Today the JPY is absent form the economic calendar, as today’s early morning speech by Bank of Japan Governor Shirakawa was unnoticed, at the beginning of the European and American trading day. In his speech the Governor emphasized both upside risks to prices and downside risks to Japan’s economy. Thus look for another day of Oil prices and Stock market fluctuation to dictate the JPY’s expected success.


Crude oil dropped from 134.28 to 129.45, including a more than a month low of 128.98, during yesterday’s trading session. It seems the main reason for this drop was the Natural Gas Storage index. When the index was released yesterday, with a 12B rise since last month, oil prices dropped, even further than many traders expected. However today reports are emerging that Nigerian Oil production levels are diminishing.
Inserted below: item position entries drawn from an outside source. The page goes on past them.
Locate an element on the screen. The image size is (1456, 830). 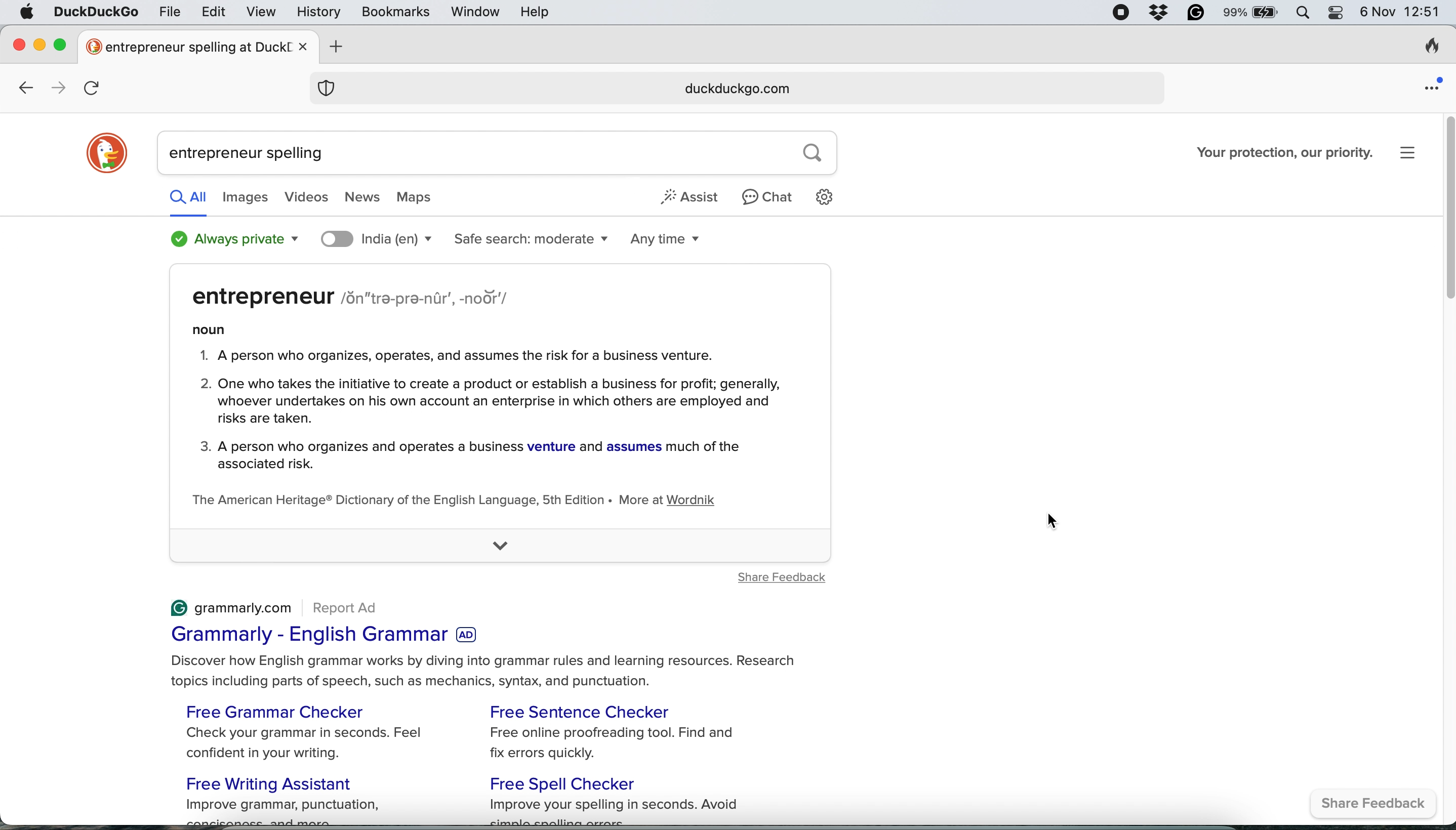
6 Nov 12:51 is located at coordinates (1402, 12).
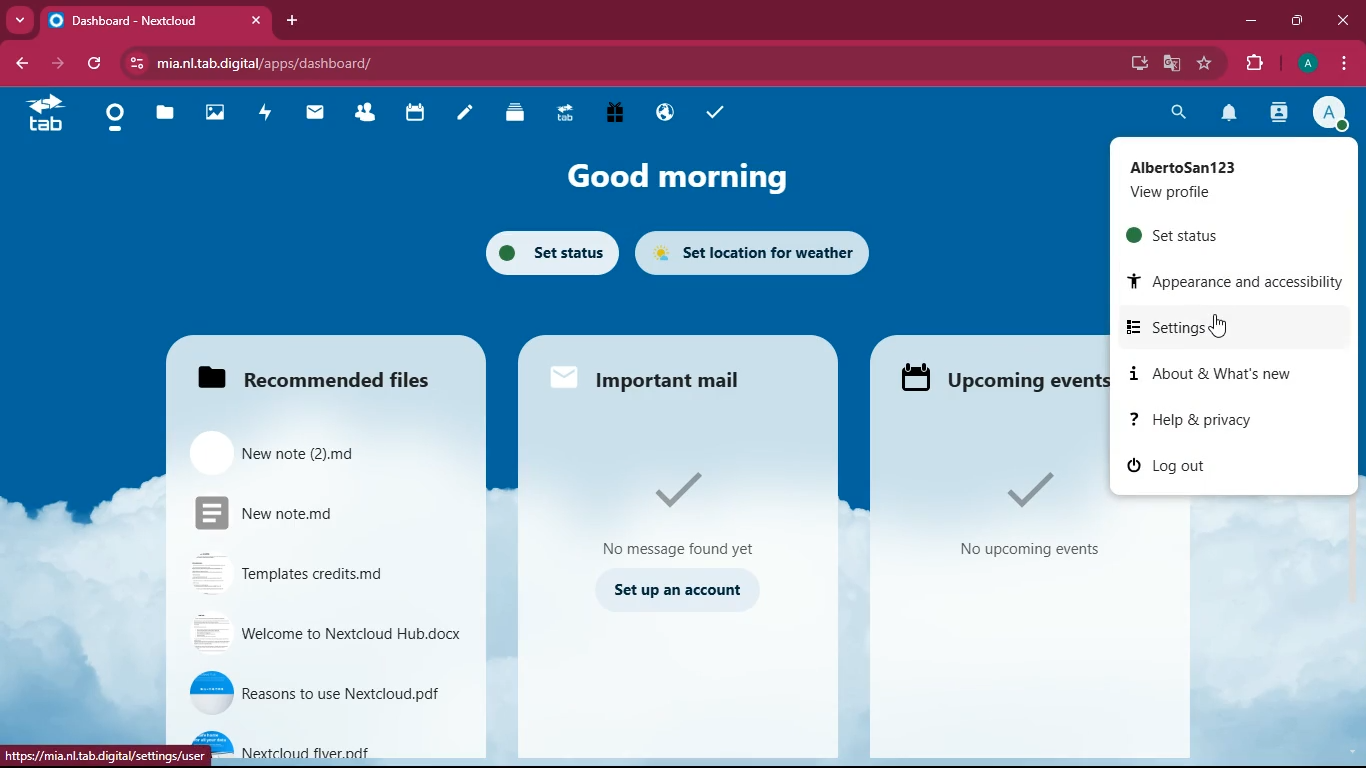  I want to click on maximize, so click(1296, 21).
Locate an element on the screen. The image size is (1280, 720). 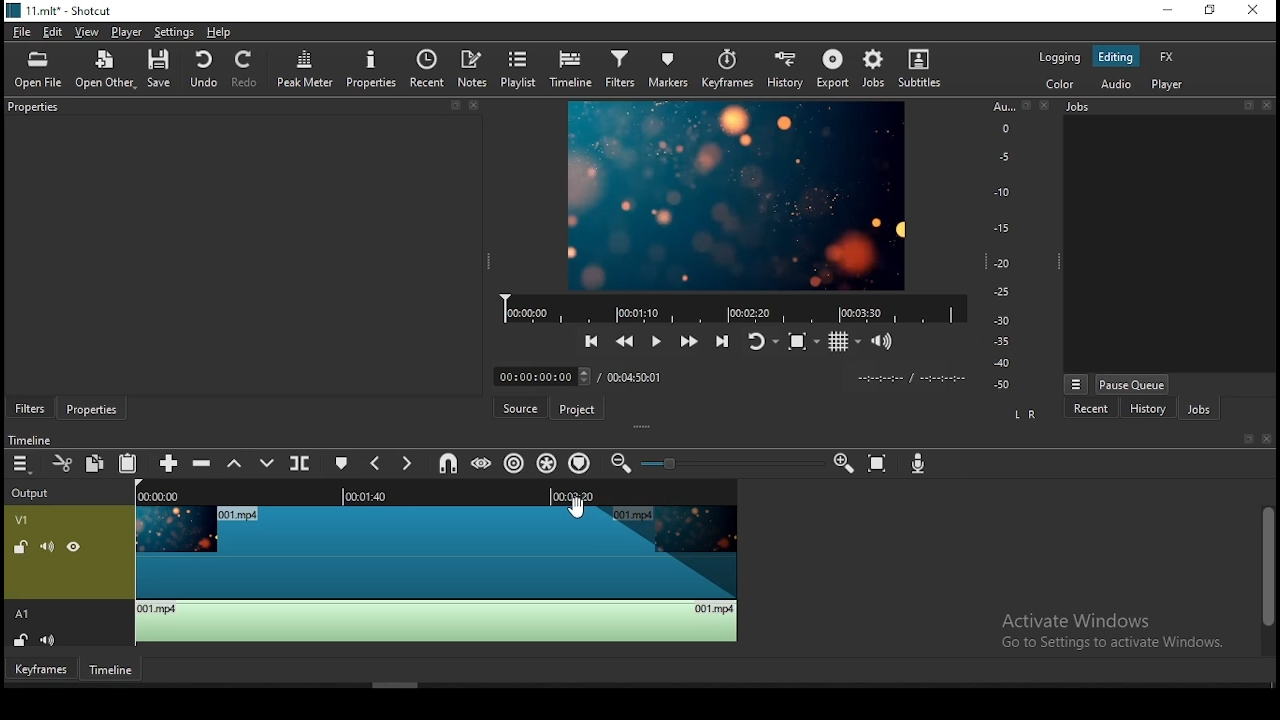
save is located at coordinates (159, 66).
This disruption occurred as problems in the Nigerian pipelines are discovered. As well many analysts maintain that inventories are extremely low thus the market is vulnerable to supply shocks. Accordingly traders should follow developments from around the world regarding supply concerns before they place their transactions.

Technical News

The 4 hour chart shows the pair does not have a distinct direction, since the chart appears to be quite horizontal. However, the beginning of a bearish move can be detected on the daily chart, and the Slow Stochastic shows that the bearish momentum still has more room. Going short with tight stops appears to be preferable.
There is a very distinct bearish channel forming on the 4 hour chart. In addition a fresh bearish cross on the daily chart’s Slow Stochastic suggests that the bearish correction may continue further. Going short might be a good strategy today.
Since the bearish cross on the 4 hour chart’s Slow Stochastic took place, the pair has been showing only bearish signals. The RSI on the hourlies is floating near the 50 line, suggesting the move has more steam in it. Going short may be the right choice today.
The typical range trading on the daily chart continues. Both the Daily RSI and the Slow Stochastic are floating in neutral territory. As well on the hourlies the indicators are providing mixed signals with now specific direction. Good strategy might be to wait for a clearer sign before entering the market on this pair.

The Wild Card

Crude Oil
The pair is in the midst of a very strong bearish correction move, and seems to have more steam in it. All oscillators on the daily chart are providing bearish signals. This is a great opportunity for forex traders to join a very promising bearish correction.